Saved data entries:
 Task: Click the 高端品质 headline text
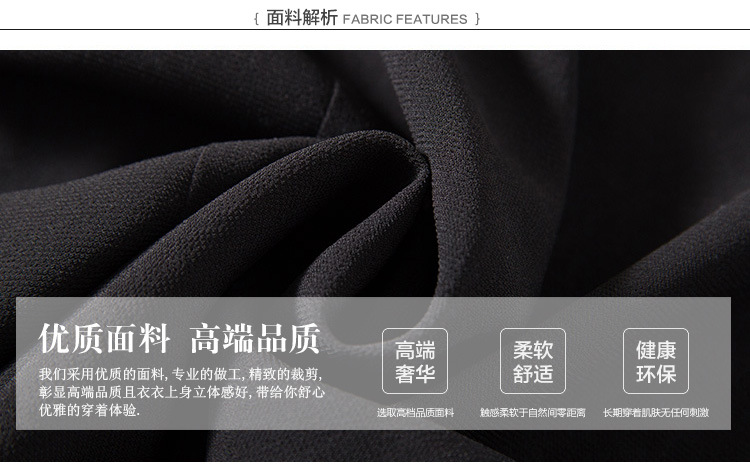pyautogui.click(x=255, y=338)
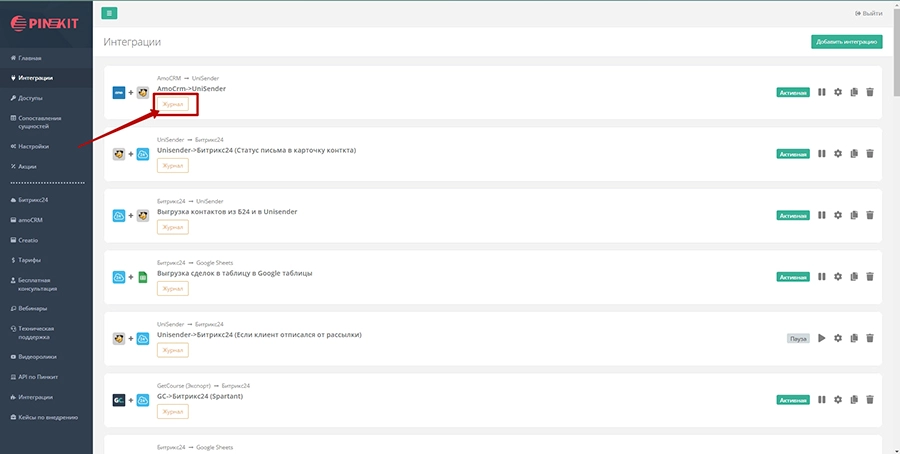Open settings gear for AmoCrm->UniSender integration
900x454 pixels.
838,92
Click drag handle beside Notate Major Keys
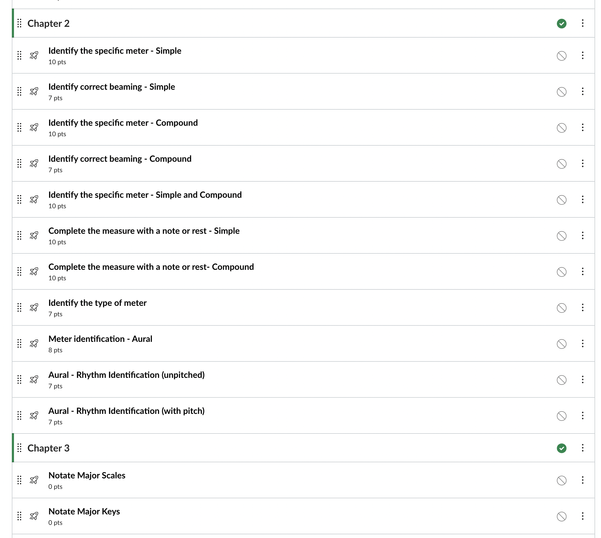Viewport: 601px width, 538px height. coord(19,516)
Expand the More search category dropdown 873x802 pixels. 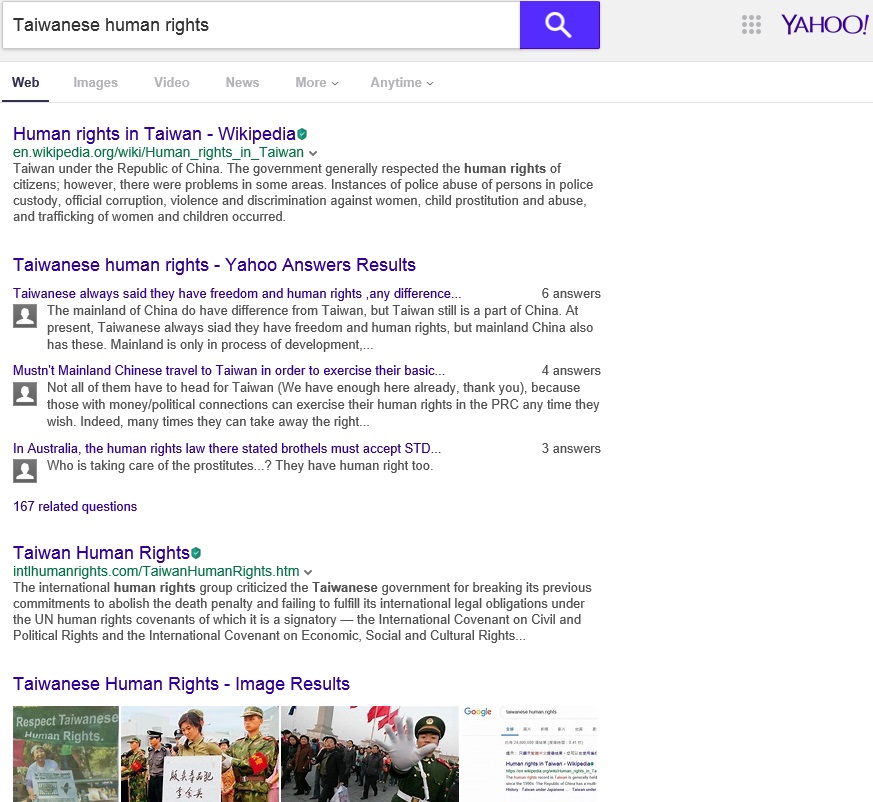[x=316, y=83]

_AIM OF THE EXERCISE_
Copy the items from the start through the line containing "Viewport: 601px width, 538px", with both ends included. Leave the pictures out of your copy.

_COMPLETE OUTPUT_
 Task: Click the 高端品质 headline text
pyautogui.click(x=255, y=338)
Open settings gear for AmoCrm->UniSender integration
900x454 pixels.
838,92
Click drag handle beside Notate Major Keys
Viewport: 601px width, 538px height. coord(19,516)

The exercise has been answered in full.